I have a little program that reliably crashes - see below. This code is a really whittled down version of my real code, but it illustrates the problem succinctly. This will crash, but after different amounts of run time each time I run it.
I have tried it with drivers 197.13, 197.45 and 196.21.
I have compiled it with version 3.0 of the CUDA toolkit, as well as version 2.3.
I have tried it on two different machines with a 9800 GT, as well as a third machine with some older NVIDIA (integrated) GPU (don’t remember what it was anymore).
I have tried all sorts of ways to play around with it - I can ultimately get it not to crash by allocating WAY more memory for variables in and out then should be needed. Otherwise, I keep getting “unspecified launch failure”.

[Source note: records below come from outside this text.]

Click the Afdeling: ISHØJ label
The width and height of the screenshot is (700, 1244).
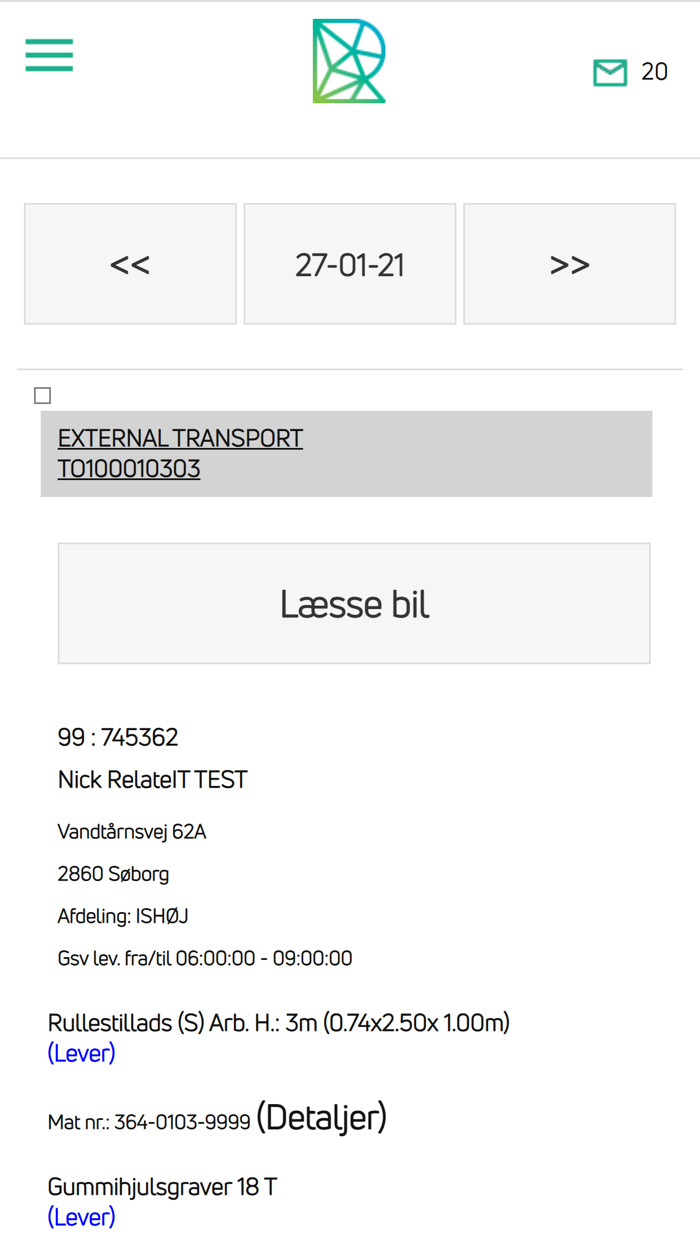click(x=124, y=915)
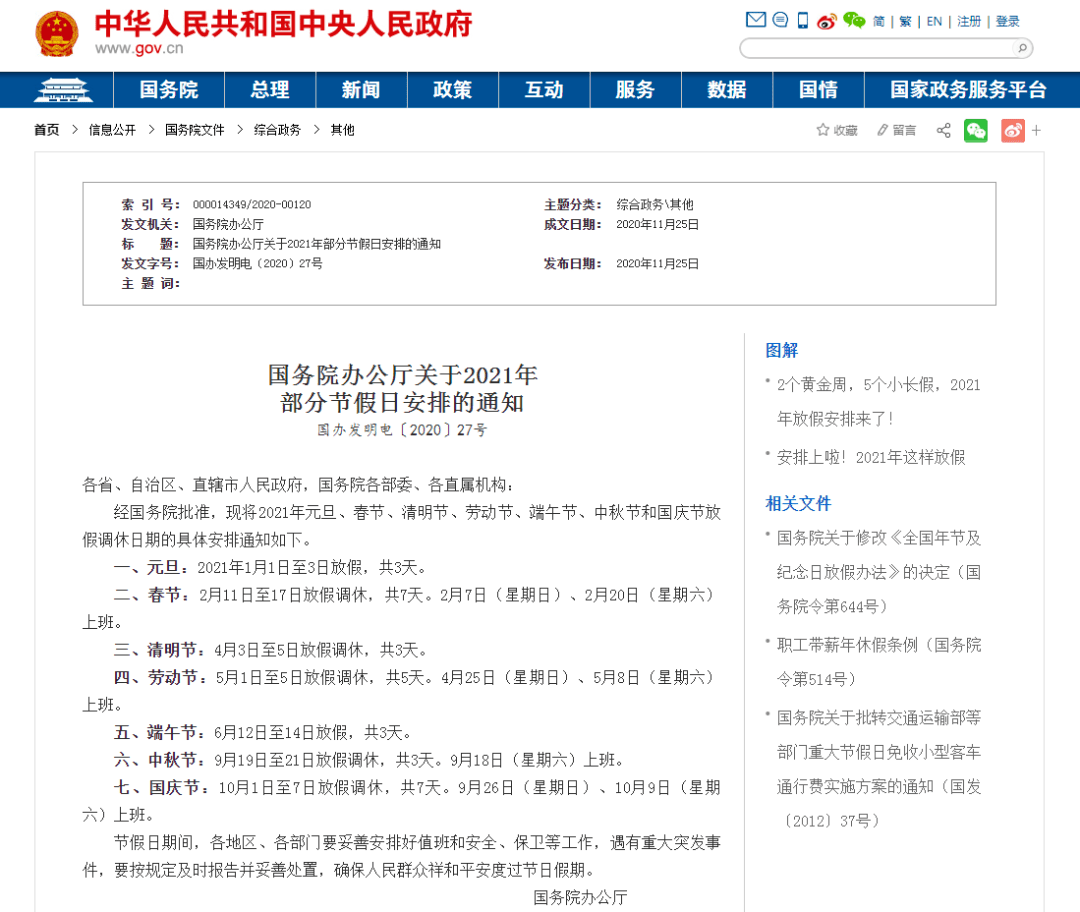Click the national emblem logo
The image size is (1080, 912).
57,34
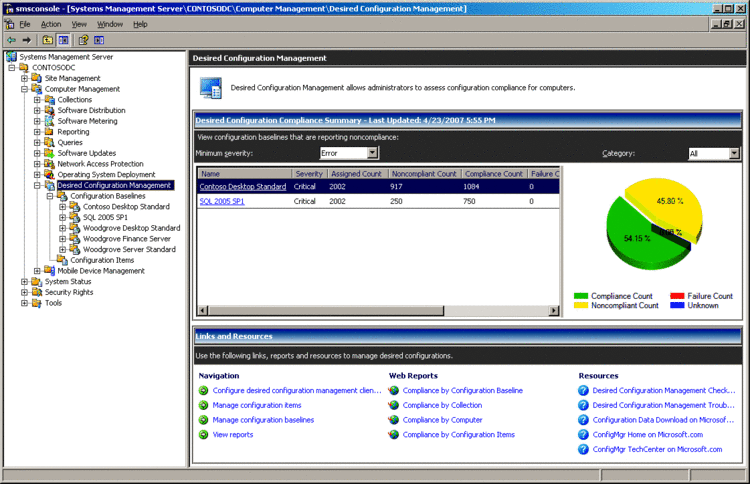Open the Category dropdown
This screenshot has height=484, width=750.
734,153
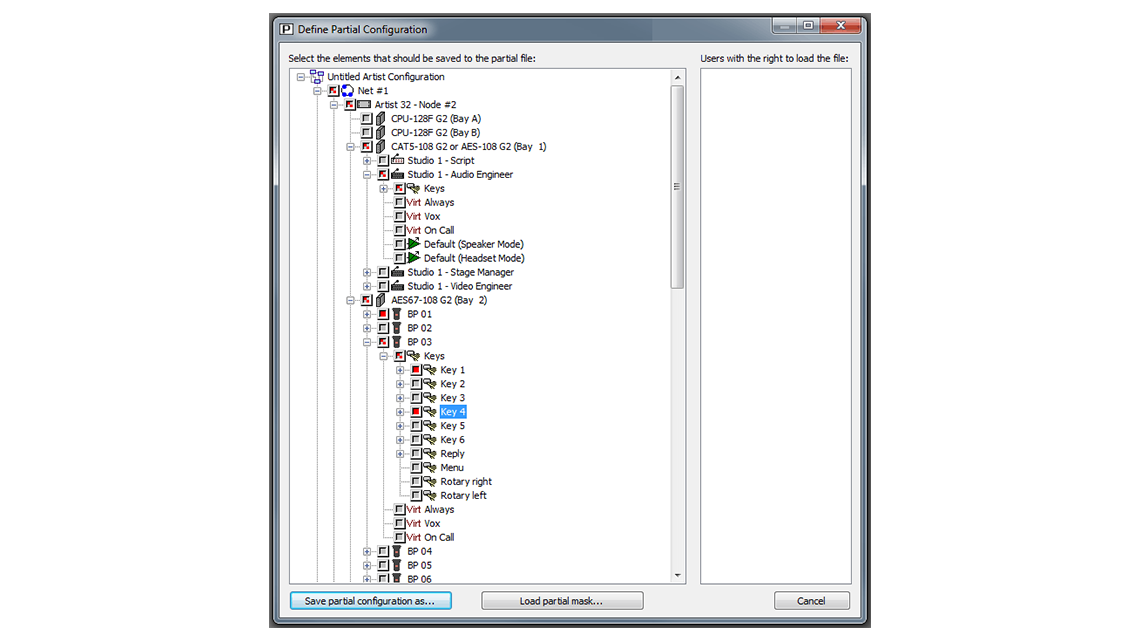Expand the Studio 1 - Script entry

[367, 160]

I have tried all sorts of other things as well - enough to make me suspect this is some driver/windows/cuda bug. Of course, I’d love for someone to tell me how very wrong I am! :)
file is named “crash.cu” and is compiled using the CUDA Build Rule v3.0.14. I set it up to compile for sm_10 and sm_20 (these are the defaults for the Build Rule). The card I mainly use is a 9800 GT, which is sm_11.
using std::cerr;
using std::endl;
#define NUMSAMPLES 100000
void checkCUDAError(cudaError_t err,const char *msg = “”)
{
if( cudaSuccess != err)
{
cerr << "Cuda error: " << msg << ": " << cudaGetErrorString(err) << endl;
exit(EXIT_FAILURE);
}
}
global void kernel_r2c_chirp(float *in,float2 *out,int L)
{
int tid = blockIdx.x * blockDim.x + threadIdx.x;
if (tid < L)
{
out[tid].x = in[tid];
out[tid].y = tid;
}
}
int main(void)
{
float *in;
float2 *out;
// allocate arrays on device
checkCUDAError(cudaMalloc((void **) &in, sizeof(float) *NUMSAMPLES),"allocating a_d");
checkCUDAError(cudaMalloc((void **) &out, sizeof(float2)*NUMSAMPLES),"allocating b_d");
for (int THREADS_PER_BLOCK=16;THREADS_PER_BLOCK<=512;THREADS_PER_BLOCK=THREADS_PER_BLOCK+16)
{
int NBLOCKS = int(ceil(double(NUMSAMPLES)/double(THREADS_PER_BLOCK)));
for (int J=0;J<10000;J++)
{
kernel_r2c_chirp <<< NBLOCKS, THREADS_PER_BLOCK >>> (in,out,NUMSAMPLES);
cudaError_t err = cudaGetLastError();
if( cudaSuccess != err)
{
cerr << "J = " << J << endl;
cerr << "Cuda error: " << cudaGetErrorString(err) << endl;
exit(EXIT_FAILURE);
}
}
cerr << THREADS_PER_BLOCK << endl;
}
// cleanup
cudaFree(in);
cudaFree(out);
}